Metadata-Version: 2.4
Name: Gen-EpiX
Version: 8.0.0
Summary: Genomic Epidemiology platform for disease X
Author-email: RIVM-bioinformatics <ids-bioinformatics@rivm.nl>
License-Expression: EUPL-1.2
Project-URL: Homepage, https://github.com/RIVM-bioinformatics/gen-epix-api/
Project-URL: Documentation, https://rivm-bioinformatics.github.io/gen-epix-api/
Keywords: Genomic Epidemiology,Disease X,Bioinformatics
Classifier: Programming Language :: Python :: 3.14
Classifier: Operating System :: OS Independent
Classifier: Development Status :: 4 - Beta
Classifier: Intended Audience :: Developers
Classifier: Intended Audience :: Science/Research
Classifier: Topic :: Scientific/Engineering :: Bio-Informatics
Requires-Python: >=3.13
Description-Content-Type: text/markdown
License-File: LICENSE
Requires-Dist: fastapi[standard]==0.135.2
Requires-Dist: gunicorn==25.3.*
Requires-Dist: starlette==1.0.*
Requires-Dist: httpx==0.28.1
Requires-Dist: pyjwt==2.12.1
Requires-Dist: urllib3==2.6.3
Requires-Dist: sqlalchemy==2.0.48
Requires-Dist: sqlalchemy_utils==0.42.1
Requires-Dist: pydantic==2.12.5
Requires-Dist: ulid-py==1.1.0
Requires-Dist: fire==0.7.1
Requires-Dist: dynaconf==3.2.13
Requires-Dist: PyYAML==6.0.3
Requires-Dist: scipy==1.17.1
Requires-Dist: numpy==2.4.3
Requires-Dist: biopython==1.86
Requires-Dist: cachetools==7.0.5
Requires-Dist: slowapi==0.1.9
Requires-Dist: python-dateutil==2.9.0.post0
Requires-Dist: types-python-dateutil==2.9.*
Requires-Dist: types-setuptools==82.0.*
Requires-Dist: python-multipart==0.0.22
Dynamic: license-file

![Gen-EpiX Logo](./docs/assets/gen-epix_logo_full.svg)

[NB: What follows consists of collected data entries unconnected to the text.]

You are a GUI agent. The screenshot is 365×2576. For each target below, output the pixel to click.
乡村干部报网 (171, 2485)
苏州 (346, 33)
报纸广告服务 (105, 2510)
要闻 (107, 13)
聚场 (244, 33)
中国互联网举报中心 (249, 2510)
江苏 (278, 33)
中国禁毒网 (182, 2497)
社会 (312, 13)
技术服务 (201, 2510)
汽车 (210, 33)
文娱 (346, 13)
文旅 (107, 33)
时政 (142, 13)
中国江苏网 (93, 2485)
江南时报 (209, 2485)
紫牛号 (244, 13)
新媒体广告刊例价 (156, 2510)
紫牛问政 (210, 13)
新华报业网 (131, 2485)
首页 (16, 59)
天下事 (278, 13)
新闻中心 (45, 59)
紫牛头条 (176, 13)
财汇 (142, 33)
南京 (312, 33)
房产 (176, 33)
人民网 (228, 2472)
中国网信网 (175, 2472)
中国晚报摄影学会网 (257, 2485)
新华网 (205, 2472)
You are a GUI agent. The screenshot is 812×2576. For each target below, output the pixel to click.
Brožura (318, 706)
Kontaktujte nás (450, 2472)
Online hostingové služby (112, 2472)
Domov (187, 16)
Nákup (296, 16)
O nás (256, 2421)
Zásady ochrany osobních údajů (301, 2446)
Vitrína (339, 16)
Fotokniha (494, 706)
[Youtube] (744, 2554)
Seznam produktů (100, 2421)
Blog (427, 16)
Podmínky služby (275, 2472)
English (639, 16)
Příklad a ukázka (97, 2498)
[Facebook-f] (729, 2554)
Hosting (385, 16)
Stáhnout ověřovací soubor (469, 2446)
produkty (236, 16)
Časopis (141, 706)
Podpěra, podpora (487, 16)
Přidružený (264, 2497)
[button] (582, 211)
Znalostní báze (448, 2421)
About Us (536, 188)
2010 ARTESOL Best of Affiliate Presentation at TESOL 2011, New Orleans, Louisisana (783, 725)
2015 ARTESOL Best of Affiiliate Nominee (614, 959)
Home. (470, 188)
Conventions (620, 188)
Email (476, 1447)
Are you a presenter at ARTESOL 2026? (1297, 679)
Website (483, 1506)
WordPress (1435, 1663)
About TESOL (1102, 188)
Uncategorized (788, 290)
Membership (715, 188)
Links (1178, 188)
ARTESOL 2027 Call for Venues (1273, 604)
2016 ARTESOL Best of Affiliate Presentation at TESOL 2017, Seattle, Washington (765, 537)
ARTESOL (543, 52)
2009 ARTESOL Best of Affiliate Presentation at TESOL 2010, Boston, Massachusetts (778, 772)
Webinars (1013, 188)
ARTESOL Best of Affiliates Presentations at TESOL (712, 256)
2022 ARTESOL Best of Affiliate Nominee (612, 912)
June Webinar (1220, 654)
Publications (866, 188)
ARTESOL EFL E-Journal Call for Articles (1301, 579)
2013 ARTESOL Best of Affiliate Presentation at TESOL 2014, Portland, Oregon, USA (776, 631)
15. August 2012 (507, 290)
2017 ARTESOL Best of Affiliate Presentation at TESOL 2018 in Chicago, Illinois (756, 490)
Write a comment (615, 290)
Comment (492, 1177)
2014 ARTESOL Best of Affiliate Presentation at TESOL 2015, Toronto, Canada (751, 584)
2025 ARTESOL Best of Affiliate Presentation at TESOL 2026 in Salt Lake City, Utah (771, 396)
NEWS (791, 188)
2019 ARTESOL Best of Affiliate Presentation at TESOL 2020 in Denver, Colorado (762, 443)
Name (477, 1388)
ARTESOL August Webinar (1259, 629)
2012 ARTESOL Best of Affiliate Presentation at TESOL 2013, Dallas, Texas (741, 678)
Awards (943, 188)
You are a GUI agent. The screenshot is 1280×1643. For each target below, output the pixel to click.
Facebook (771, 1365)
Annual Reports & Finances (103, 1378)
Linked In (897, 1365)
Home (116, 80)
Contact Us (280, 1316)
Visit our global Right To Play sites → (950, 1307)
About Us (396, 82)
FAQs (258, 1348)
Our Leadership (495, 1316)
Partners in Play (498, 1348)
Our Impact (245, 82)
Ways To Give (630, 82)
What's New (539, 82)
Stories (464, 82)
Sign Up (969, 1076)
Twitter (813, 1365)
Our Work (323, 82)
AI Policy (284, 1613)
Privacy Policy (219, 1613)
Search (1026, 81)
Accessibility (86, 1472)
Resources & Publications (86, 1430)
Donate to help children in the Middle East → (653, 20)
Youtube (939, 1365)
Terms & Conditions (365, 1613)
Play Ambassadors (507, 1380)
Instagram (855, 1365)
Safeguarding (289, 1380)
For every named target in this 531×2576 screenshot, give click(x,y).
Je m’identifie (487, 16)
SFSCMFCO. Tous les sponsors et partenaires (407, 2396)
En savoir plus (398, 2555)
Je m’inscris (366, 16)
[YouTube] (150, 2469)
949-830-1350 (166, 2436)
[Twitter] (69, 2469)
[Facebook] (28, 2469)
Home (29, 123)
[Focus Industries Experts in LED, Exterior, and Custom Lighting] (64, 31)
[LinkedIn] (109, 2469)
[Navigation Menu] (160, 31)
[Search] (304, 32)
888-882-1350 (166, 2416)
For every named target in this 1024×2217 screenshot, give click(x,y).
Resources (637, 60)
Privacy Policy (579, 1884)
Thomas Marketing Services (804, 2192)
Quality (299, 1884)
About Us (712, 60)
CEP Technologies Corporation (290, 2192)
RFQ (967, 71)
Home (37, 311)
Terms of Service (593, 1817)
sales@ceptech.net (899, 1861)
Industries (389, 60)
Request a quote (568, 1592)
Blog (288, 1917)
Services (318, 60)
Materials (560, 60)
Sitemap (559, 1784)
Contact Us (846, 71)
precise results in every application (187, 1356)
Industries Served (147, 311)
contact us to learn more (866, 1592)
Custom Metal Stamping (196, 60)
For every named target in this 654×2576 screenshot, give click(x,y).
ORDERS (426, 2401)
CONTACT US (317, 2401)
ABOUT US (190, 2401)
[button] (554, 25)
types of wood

[![tests](https://github.com/RIVM-bioinformatics/gen-epix-api/actions/workflows/main.yml/badge.svg)](https://github.com/RIVM-bioinformatics/gen-epix-api/actions/workflows/main.yml) [![sonarqube](https://sonarcloud.io/api/project_badges/measure?project=RIVM-bioinformatics_gen-epix-api&metric=alert_status&token=2b7eb8082cf1e05fb2fd03714413c6e5f8f4b74c)](https://sonarcloud.io/dashboard?id=RIVM-bioinformatics_gen-epix-api) [![coverage](https://sonarcloud.io/api/project_badges/measure?project=RIVM-bioinformatics_gen-epix-api&metric=coverage&token=2b7eb8082cf1e05fb2fd03714413c6e5f8f4b74c)](https://sonarcloud.io/dashboard?id=RIVM-bioinformatics_gen-epix-api)

---

# Gen-EpiX: Genomic Epidemiology platform for disease X (beta version)

Gen-EpiX is a platform for visualizing and analyzing genomic epidemiology data. It has fine-grained access controls for collaboration between multiple organizations.

The platform is currently at the beta release stage and as such not yet usable for production. We are currently working to get the platform released, for use in the Netherlands as the official national platform for laboratory-based surveillance of infectious diseases. Feel free to contact us <a href="mailto:ivo.van.walle@rivm.nl">here</a> if you are interested.

A guide for contributors can be found [here](docs/contributors/README.md)

This repository contains the code for the backend and is one of several that together comprise the platform. See <https://github.com/RIVM-bioinformatics/gen-epix> for an overview of the repositories.

## Architecture and Project Structure

Gen-EpiX is a multi-service backend. Each service runs as its own FastAPI app with a dedicated database and a consistent hexagonal layout (api/domain/services/repositories/policies/config). Core entrypoints are in `run.py` (service startup, ETL, tests) and `etl.py` (data loading). Shared functionality lives under `gen_epix/fastapp`, `gen_epix/filter`, and `gen_epix/transform`.

Services:

| Service | Port | Layer | Description |
|---------|------|-------|-------------|
| `CASEDB` | 8000 | Gold | Case management and epidemiological analysis. Handles case search, filtering, signal detection, and visualization. |
| `SEQDB` | 8001 | Silver | Genetic sequence data and phylogenetic tree computation. Enables genetic similarity searches linked to cases. |
| `OMOPDB` | 8002 | Silver | Normalized patient/subject data compliant with OMOP Common Data Model. |

Supporting modules:

- `COMMONDB` (port 8010): Shared resources (users, organizations, authentication). Handles fine-grained access control (ABAC/RBAC).
- `FASTAPP`: Shared FastAPI utilities and common functionality across all services.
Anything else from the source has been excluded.